-- Opening Marker --

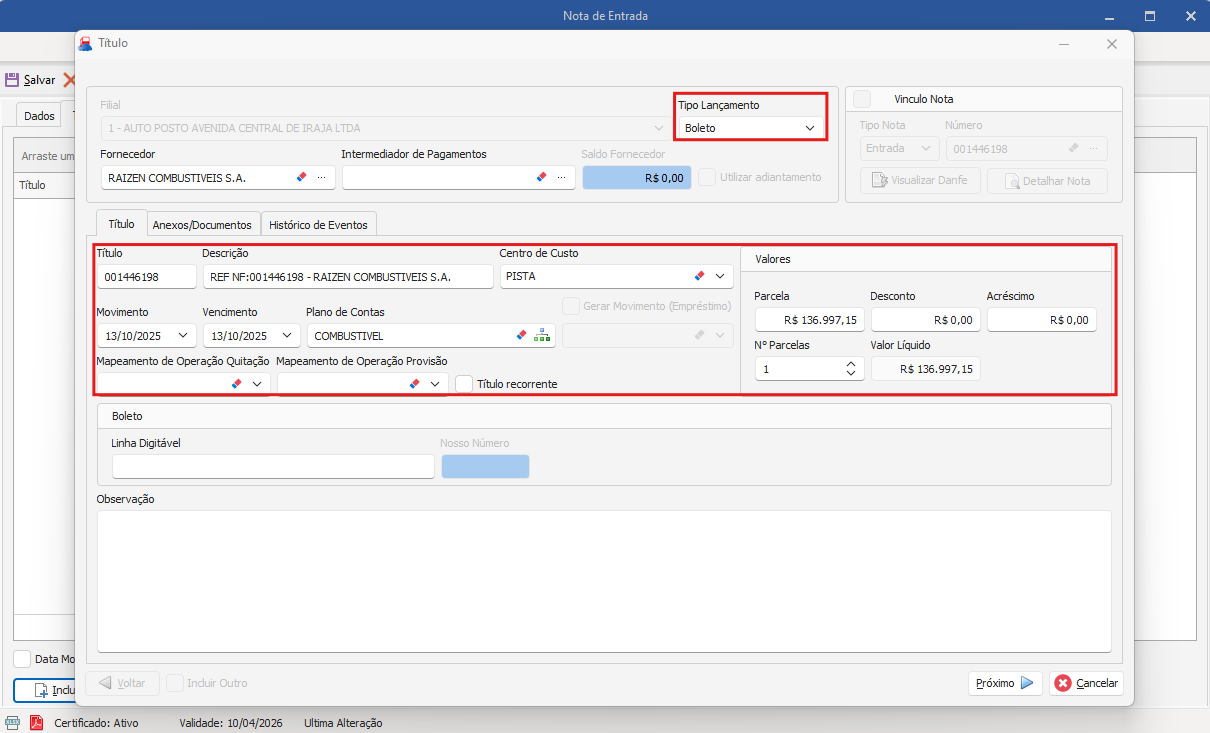Clear Mapeamento de Operação Quitação with eraser
Viewport: 1210px width, 733px height.
[x=237, y=384]
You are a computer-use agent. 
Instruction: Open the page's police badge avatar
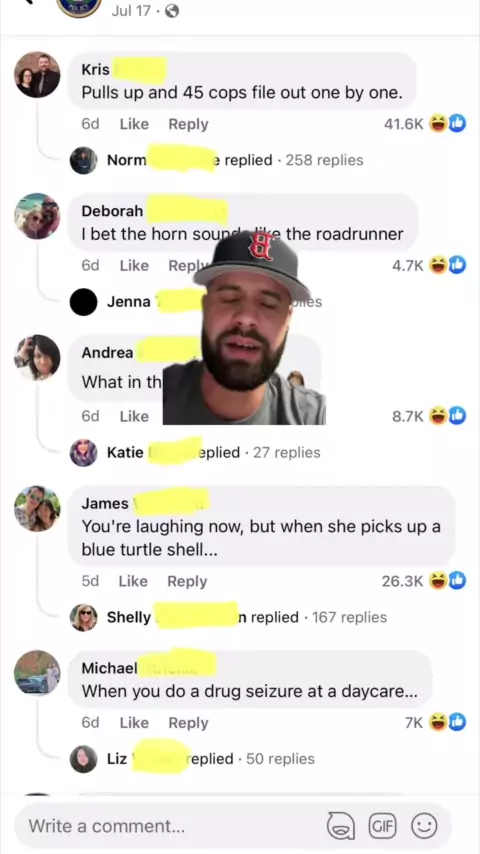coord(79,6)
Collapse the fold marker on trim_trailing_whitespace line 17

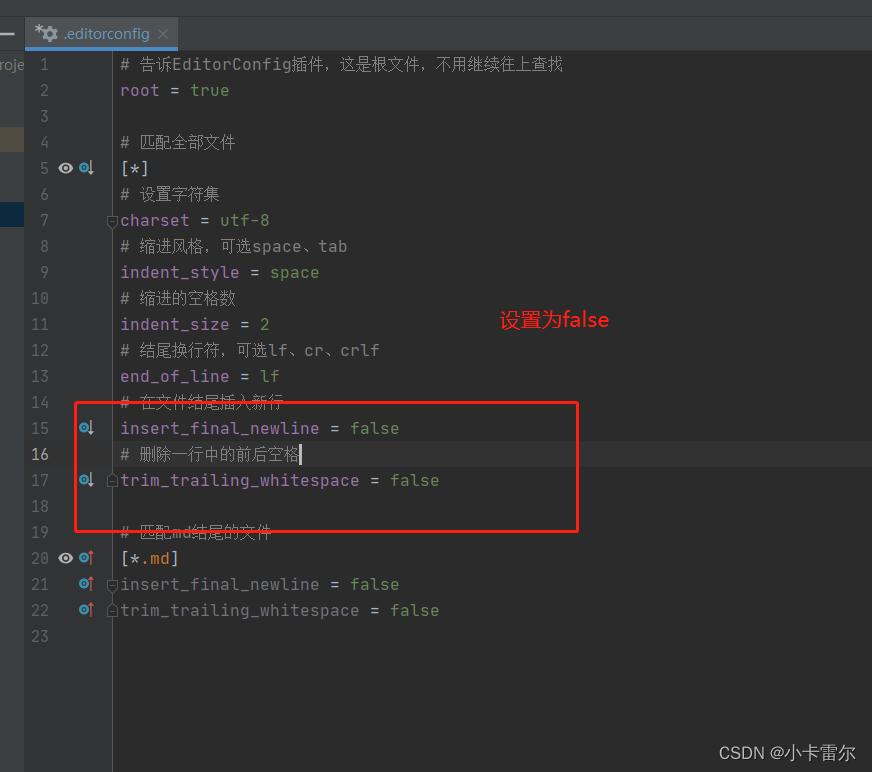click(111, 481)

-- Closing Marker --

From the line containing "You are a computer-use agent." to the end of the listing, restate each line word for word and nothing more; the pictures stay out.

You are a computer-use agent. 
Instruction: Open the page's police badge avatar
coord(79,6)
Collapse the fold marker on trim_trailing_whitespace line 17

click(111, 481)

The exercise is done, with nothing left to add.